• [The input]
= Beginning of Section =

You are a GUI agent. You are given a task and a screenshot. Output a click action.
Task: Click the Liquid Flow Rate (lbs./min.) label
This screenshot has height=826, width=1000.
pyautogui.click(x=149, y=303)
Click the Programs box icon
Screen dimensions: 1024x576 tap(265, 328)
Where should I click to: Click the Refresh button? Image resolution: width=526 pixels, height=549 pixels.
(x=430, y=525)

= End of Section =
= Beginning of Section =

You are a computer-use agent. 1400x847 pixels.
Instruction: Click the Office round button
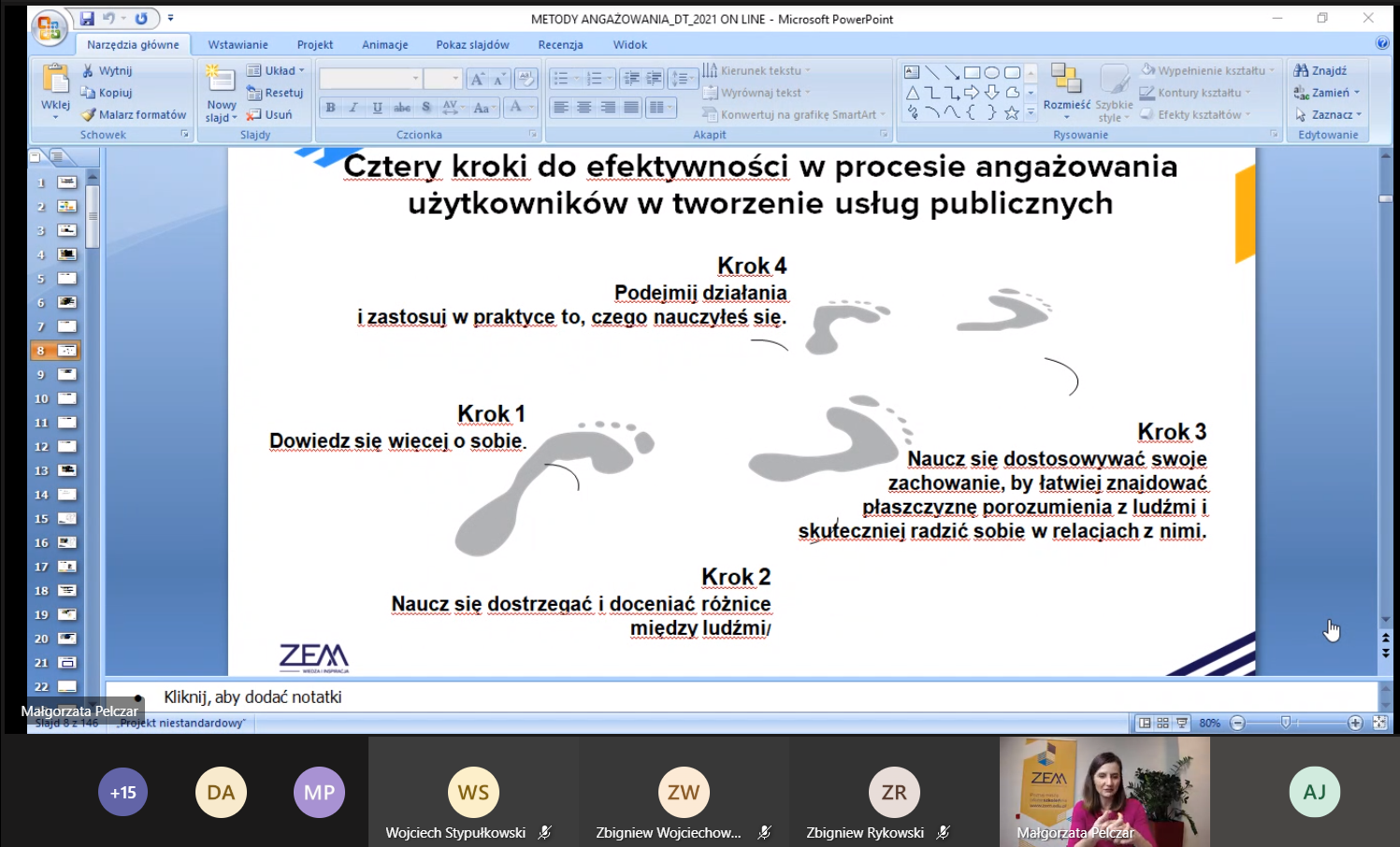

= End of Section =

• [Task description]
Search the data for the string "agent". List each line that has it.

• [Answer area]
You are a GUI agent. You are given a task and a screenshot. Output a click action.
You are a computer-use agent. 1400x847 pixels.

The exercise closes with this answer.